ACTIVITY: Type out the full set of entries again, unchanged.

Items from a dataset
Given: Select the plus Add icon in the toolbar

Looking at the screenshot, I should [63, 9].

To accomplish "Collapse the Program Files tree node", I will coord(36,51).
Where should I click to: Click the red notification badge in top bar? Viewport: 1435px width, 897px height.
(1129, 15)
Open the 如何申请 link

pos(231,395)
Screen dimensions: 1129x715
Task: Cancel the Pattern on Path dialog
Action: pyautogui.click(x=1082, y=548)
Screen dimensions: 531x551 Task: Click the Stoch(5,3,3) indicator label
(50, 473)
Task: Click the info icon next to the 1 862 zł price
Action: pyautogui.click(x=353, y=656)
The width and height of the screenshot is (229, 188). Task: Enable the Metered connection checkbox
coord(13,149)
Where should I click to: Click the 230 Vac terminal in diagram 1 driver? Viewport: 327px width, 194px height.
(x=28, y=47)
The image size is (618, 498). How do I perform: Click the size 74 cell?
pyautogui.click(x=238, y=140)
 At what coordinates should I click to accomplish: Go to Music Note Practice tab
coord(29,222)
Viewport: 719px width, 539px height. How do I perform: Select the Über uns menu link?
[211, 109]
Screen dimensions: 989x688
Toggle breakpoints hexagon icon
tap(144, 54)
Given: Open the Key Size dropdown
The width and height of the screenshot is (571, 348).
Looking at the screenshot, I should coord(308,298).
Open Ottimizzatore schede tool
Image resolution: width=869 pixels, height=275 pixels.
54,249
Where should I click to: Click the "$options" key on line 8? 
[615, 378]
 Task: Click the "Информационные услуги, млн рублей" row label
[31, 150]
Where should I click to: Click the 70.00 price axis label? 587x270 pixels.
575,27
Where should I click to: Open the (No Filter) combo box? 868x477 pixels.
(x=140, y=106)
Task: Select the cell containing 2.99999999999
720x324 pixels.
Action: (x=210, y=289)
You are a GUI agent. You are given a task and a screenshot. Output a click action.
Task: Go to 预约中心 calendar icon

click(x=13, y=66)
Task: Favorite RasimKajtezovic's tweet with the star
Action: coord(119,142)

TASK RESULT:
Given: Select the plus Add icon in the toolbar

Looking at the screenshot, I should [63, 9].

To accomplish "Collapse the Program Files tree node", I will coord(36,51).
Where should I click to: Click the red notification badge in top bar? Viewport: 1435px width, 897px height.
(1129, 15)
Open the 如何申请 link

pos(231,395)
Screen dimensions: 1129x715
Task: Cancel the Pattern on Path dialog
Action: pyautogui.click(x=1082, y=548)
Screen dimensions: 531x551 Task: Click the Stoch(5,3,3) indicator label
(50, 473)
Task: Click the info icon next to the 1 862 zł price
Action: pyautogui.click(x=353, y=656)
The width and height of the screenshot is (229, 188). Task: Enable the Metered connection checkbox
coord(13,149)
Where should I click to: Click the 230 Vac terminal in diagram 1 driver? Viewport: 327px width, 194px height.
(x=28, y=47)
The image size is (618, 498). How do I perform: Click the size 74 cell?
pyautogui.click(x=238, y=140)
 At what coordinates should I click to accomplish: Go to Music Note Practice tab
coord(29,222)
Viewport: 719px width, 539px height. How do I perform: Select the Über uns menu link?
[211, 109]
Screen dimensions: 989x688
Toggle breakpoints hexagon icon
tap(144, 54)
Given: Open the Key Size dropdown
The width and height of the screenshot is (571, 348).
Looking at the screenshot, I should coord(308,298).
Open Ottimizzatore schede tool
Image resolution: width=869 pixels, height=275 pixels.
54,249
Where should I click to: Click the "$options" key on line 8? 
[615, 378]
 Task: Click the "Информационные услуги, млн рублей" row label
[31, 150]
Where should I click to: Click the 70.00 price axis label? 587x270 pixels.
575,27
Where should I click to: Open the (No Filter) combo box? 868x477 pixels.
(x=140, y=106)
Task: Select the cell containing 2.99999999999
720x324 pixels.
Action: (x=210, y=289)
You are a GUI agent. You are given a task and a screenshot. Output a click action.
Task: Go to 预约中心 calendar icon

click(x=13, y=66)
Task: Favorite RasimKajtezovic's tweet with the star
Action: coord(119,142)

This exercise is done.